Would you print, word for word, only the lines running from the line with "Viewport: 1280px width, 800px height." to the last line of the entries, without the pictures?

■ **Dataset extract**:
■ ■ ■ ■

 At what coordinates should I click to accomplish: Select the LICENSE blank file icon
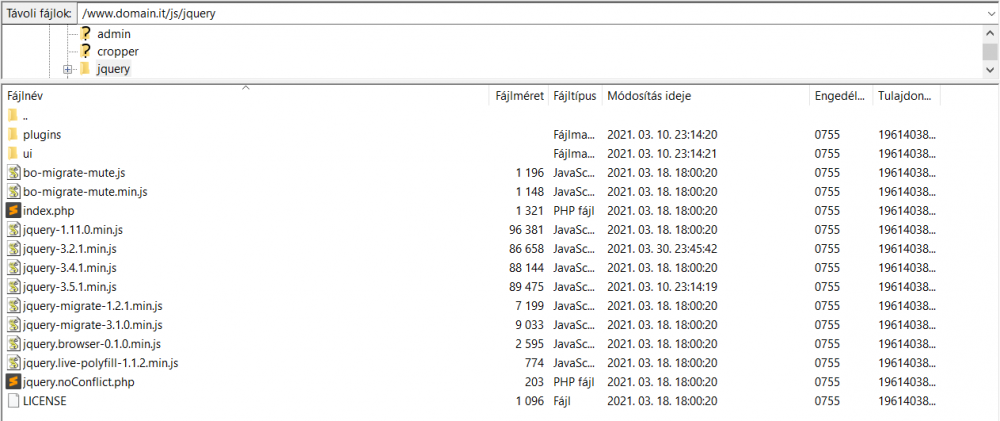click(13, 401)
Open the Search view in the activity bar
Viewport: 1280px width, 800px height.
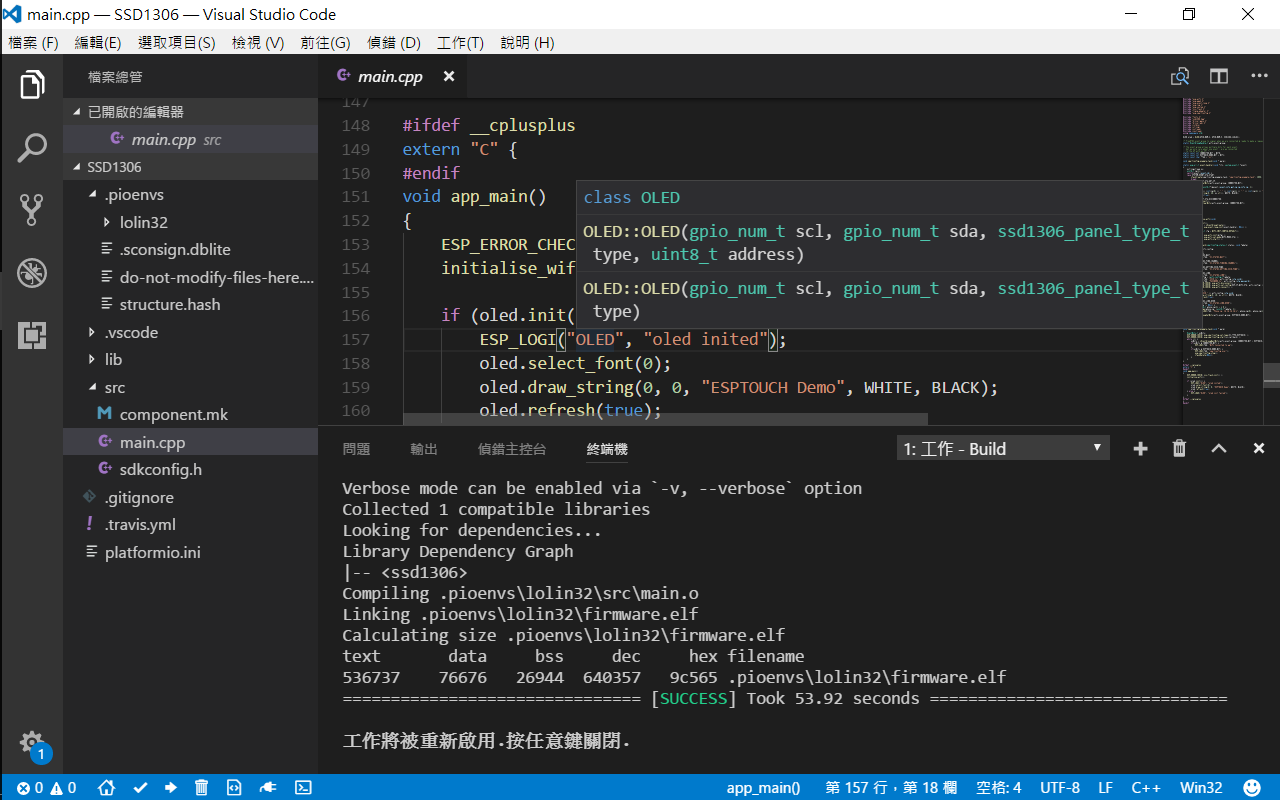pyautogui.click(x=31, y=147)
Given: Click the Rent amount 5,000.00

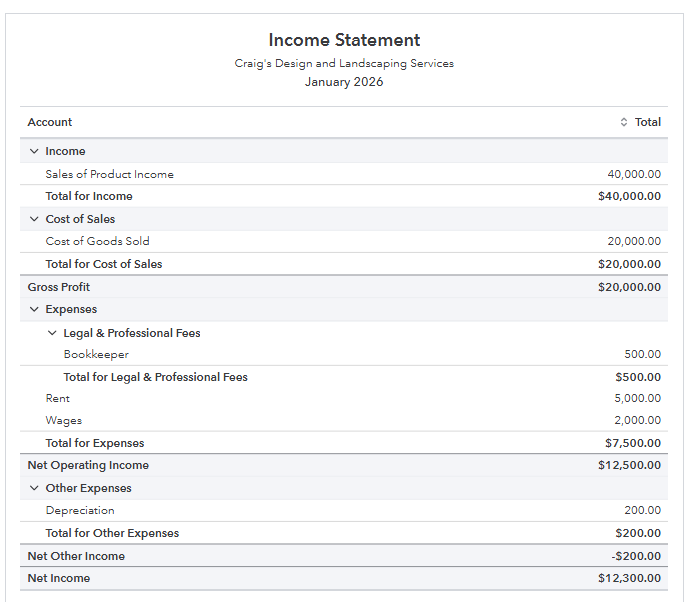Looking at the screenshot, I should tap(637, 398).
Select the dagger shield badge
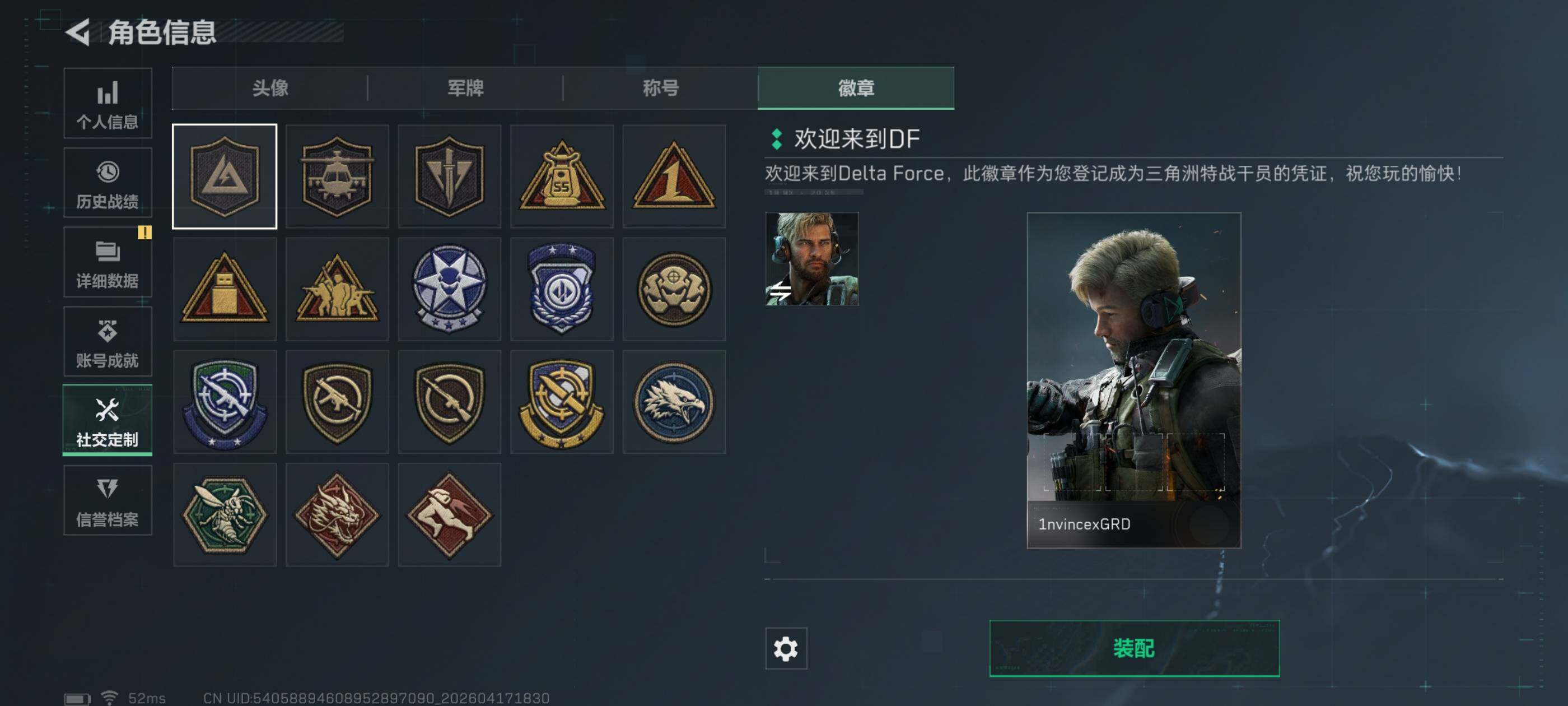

■ ■ ■ ■

■ **Answer**:
Viewport: 1280px width, 800px height.
pyautogui.click(x=31, y=147)
Given: Click the Rent amount 5,000.00

Looking at the screenshot, I should tap(637, 398).
Select the dagger shield badge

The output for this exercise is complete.